──────── Data shown ────────

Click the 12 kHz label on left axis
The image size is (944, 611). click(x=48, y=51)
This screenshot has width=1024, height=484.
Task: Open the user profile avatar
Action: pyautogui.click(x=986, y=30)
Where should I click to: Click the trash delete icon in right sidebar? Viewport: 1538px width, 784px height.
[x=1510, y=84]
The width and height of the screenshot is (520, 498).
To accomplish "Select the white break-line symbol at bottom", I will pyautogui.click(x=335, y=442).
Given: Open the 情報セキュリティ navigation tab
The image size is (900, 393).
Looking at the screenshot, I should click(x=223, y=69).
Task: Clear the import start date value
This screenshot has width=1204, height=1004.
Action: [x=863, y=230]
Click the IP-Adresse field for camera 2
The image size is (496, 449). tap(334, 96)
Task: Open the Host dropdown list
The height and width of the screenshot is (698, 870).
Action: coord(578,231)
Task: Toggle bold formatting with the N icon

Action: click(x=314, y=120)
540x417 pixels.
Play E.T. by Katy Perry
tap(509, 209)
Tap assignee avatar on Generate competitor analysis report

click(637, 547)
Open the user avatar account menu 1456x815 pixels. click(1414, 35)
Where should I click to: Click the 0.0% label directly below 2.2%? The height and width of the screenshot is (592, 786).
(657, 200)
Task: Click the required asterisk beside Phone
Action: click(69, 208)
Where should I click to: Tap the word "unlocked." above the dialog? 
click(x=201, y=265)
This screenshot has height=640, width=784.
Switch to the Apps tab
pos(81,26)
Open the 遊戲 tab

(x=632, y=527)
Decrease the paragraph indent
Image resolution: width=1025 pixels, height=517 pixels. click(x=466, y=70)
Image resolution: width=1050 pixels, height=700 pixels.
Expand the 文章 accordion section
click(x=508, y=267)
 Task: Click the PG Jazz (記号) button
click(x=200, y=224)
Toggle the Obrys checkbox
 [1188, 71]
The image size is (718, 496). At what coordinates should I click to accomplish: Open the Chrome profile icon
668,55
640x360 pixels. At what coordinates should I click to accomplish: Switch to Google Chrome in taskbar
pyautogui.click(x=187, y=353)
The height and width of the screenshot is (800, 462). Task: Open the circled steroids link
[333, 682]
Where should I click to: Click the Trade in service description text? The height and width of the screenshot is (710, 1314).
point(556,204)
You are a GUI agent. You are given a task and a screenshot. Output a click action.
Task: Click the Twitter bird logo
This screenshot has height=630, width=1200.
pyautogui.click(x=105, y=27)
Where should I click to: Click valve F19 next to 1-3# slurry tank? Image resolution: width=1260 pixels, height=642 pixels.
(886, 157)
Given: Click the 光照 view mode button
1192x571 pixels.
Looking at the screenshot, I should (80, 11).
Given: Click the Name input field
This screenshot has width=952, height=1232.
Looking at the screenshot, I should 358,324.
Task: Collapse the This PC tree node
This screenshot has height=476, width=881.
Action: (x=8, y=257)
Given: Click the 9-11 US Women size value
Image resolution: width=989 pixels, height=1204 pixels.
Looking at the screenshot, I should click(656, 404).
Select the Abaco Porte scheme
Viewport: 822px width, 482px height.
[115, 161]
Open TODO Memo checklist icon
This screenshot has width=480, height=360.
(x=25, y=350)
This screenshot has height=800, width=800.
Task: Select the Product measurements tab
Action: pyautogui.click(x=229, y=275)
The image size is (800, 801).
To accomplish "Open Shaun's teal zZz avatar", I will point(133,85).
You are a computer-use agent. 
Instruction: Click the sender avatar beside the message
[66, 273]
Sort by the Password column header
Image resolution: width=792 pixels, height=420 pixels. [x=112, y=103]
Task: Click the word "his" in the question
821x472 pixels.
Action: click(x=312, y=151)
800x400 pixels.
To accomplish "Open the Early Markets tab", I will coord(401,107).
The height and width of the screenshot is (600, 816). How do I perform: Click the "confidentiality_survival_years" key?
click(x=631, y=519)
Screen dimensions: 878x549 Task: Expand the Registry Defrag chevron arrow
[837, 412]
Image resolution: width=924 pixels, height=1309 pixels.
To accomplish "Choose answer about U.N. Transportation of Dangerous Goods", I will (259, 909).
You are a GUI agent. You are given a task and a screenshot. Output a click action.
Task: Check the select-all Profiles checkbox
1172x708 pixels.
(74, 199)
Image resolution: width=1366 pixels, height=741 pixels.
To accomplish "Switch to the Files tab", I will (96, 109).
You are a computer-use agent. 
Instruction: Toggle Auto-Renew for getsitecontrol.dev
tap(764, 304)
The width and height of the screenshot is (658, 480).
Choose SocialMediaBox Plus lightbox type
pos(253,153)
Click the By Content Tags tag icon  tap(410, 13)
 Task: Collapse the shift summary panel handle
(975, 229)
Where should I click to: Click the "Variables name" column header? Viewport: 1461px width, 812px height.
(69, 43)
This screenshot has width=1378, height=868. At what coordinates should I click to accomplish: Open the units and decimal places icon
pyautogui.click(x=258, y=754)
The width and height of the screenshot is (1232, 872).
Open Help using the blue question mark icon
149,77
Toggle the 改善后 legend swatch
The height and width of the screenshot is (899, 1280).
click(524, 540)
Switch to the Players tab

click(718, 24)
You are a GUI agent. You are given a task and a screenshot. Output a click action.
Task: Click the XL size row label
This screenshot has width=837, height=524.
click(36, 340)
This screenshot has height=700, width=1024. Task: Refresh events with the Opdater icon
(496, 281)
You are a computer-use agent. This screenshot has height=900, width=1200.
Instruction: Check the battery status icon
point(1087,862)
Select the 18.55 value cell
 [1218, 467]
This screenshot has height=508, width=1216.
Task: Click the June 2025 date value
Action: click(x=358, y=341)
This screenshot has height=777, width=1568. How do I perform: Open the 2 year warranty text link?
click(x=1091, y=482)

────────

Repeat every record, keeping each word and mark exactly as it is.

▸ **Result of this exercise**:
Click the 12 kHz label on left axis
The image size is (944, 611). click(x=48, y=51)
This screenshot has width=1024, height=484.
Task: Open the user profile avatar
Action: pyautogui.click(x=986, y=30)
Where should I click to: Click the trash delete icon in right sidebar? Viewport: 1538px width, 784px height.
[x=1510, y=84]
The width and height of the screenshot is (520, 498).
To accomplish "Select the white break-line symbol at bottom", I will pyautogui.click(x=335, y=442).
Given: Open the 情報セキュリティ navigation tab
The image size is (900, 393).
Looking at the screenshot, I should click(x=223, y=69).
Task: Clear the import start date value
This screenshot has width=1204, height=1004.
Action: [x=863, y=230]
Click the IP-Adresse field for camera 2
The image size is (496, 449). tap(334, 96)
Task: Open the Host dropdown list
The height and width of the screenshot is (698, 870).
Action: coord(578,231)
Task: Toggle bold formatting with the N icon

Action: click(x=314, y=120)
540x417 pixels.
Play E.T. by Katy Perry
tap(509, 209)
Tap assignee avatar on Generate competitor analysis report

click(637, 547)
Open the user avatar account menu 1456x815 pixels. click(1414, 35)
Where should I click to: Click the 0.0% label directly below 2.2%? The height and width of the screenshot is (592, 786).
(657, 200)
Task: Click the required asterisk beside Phone
Action: click(69, 208)
Where should I click to: Tap the word "unlocked." above the dialog? 
click(x=201, y=265)
This screenshot has height=640, width=784.
Switch to the Apps tab
pos(81,26)
Open the 遊戲 tab

(x=632, y=527)
Decrease the paragraph indent
Image resolution: width=1025 pixels, height=517 pixels. click(x=466, y=70)
Image resolution: width=1050 pixels, height=700 pixels.
Expand the 文章 accordion section
click(x=508, y=267)
 Task: Click the PG Jazz (記号) button
click(x=200, y=224)
Toggle the Obrys checkbox
 [1188, 71]
The image size is (718, 496). At what coordinates should I click to accomplish: Open the Chrome profile icon
668,55
640x360 pixels. At what coordinates should I click to accomplish: Switch to Google Chrome in taskbar
pyautogui.click(x=187, y=353)
The height and width of the screenshot is (800, 462). Task: Open the circled steroids link
[333, 682]
Where should I click to: Click the Trade in service description text? The height and width of the screenshot is (710, 1314).
point(556,204)
You are a GUI agent. You are given a task and a screenshot. Output a click action.
Task: Click the Twitter bird logo
This screenshot has height=630, width=1200.
pyautogui.click(x=105, y=27)
Where should I click to: Click valve F19 next to 1-3# slurry tank? Image resolution: width=1260 pixels, height=642 pixels.
(886, 157)
Given: Click the 光照 view mode button
1192x571 pixels.
Looking at the screenshot, I should (80, 11).
Given: Click the Name input field
This screenshot has width=952, height=1232.
Looking at the screenshot, I should 358,324.
Task: Collapse the This PC tree node
This screenshot has height=476, width=881.
Action: (x=8, y=257)
Given: Click the 9-11 US Women size value
Image resolution: width=989 pixels, height=1204 pixels.
Looking at the screenshot, I should click(656, 404).
Select the Abaco Porte scheme
Viewport: 822px width, 482px height.
[115, 161]
Open TODO Memo checklist icon
This screenshot has width=480, height=360.
(x=25, y=350)
This screenshot has height=800, width=800.
Task: Select the Product measurements tab
Action: pyautogui.click(x=229, y=275)
The image size is (800, 801).
To accomplish "Open Shaun's teal zZz avatar", I will point(133,85).
You are a computer-use agent. 
Instruction: Click the sender avatar beside the message
[66, 273]
Sort by the Password column header
Image resolution: width=792 pixels, height=420 pixels. [x=112, y=103]
Task: Click the word "his" in the question
821x472 pixels.
Action: click(x=312, y=151)
800x400 pixels.
To accomplish "Open the Early Markets tab", I will coord(401,107).
The height and width of the screenshot is (600, 816). How do I perform: Click the "confidentiality_survival_years" key?
click(x=631, y=519)
Screen dimensions: 878x549 Task: Expand the Registry Defrag chevron arrow
[837, 412]
Image resolution: width=924 pixels, height=1309 pixels.
To accomplish "Choose answer about U.N. Transportation of Dangerous Goods", I will (259, 909).
You are a GUI agent. You are given a task and a screenshot. Output a click action.
Task: Check the select-all Profiles checkbox
1172x708 pixels.
(74, 199)
Image resolution: width=1366 pixels, height=741 pixels.
To accomplish "Switch to the Files tab", I will (96, 109).
You are a computer-use agent. 
Instruction: Toggle Auto-Renew for getsitecontrol.dev
tap(764, 304)
The width and height of the screenshot is (658, 480).
Choose SocialMediaBox Plus lightbox type
pos(253,153)
Click the By Content Tags tag icon  tap(410, 13)
 Task: Collapse the shift summary panel handle
(975, 229)
Where should I click to: Click the "Variables name" column header? Viewport: 1461px width, 812px height.
(69, 43)
This screenshot has width=1378, height=868. At what coordinates should I click to accomplish: Open the units and decimal places icon
pyautogui.click(x=258, y=754)
The width and height of the screenshot is (1232, 872).
Open Help using the blue question mark icon
149,77
Toggle the 改善后 legend swatch
The height and width of the screenshot is (899, 1280).
click(524, 540)
Switch to the Players tab

click(718, 24)
You are a GUI agent. You are given a task and a screenshot. Output a click action.
Task: Click the XL size row label
This screenshot has width=837, height=524.
click(36, 340)
This screenshot has height=700, width=1024. Task: Refresh events with the Opdater icon
(496, 281)
You are a computer-use agent. This screenshot has height=900, width=1200.
Instruction: Check the battery status icon
point(1087,862)
Select the 18.55 value cell
 [1218, 467]
This screenshot has height=508, width=1216.
Task: Click the June 2025 date value
Action: click(x=358, y=341)
This screenshot has height=777, width=1568. How do I perform: Open the 2 year warranty text link?
click(x=1091, y=482)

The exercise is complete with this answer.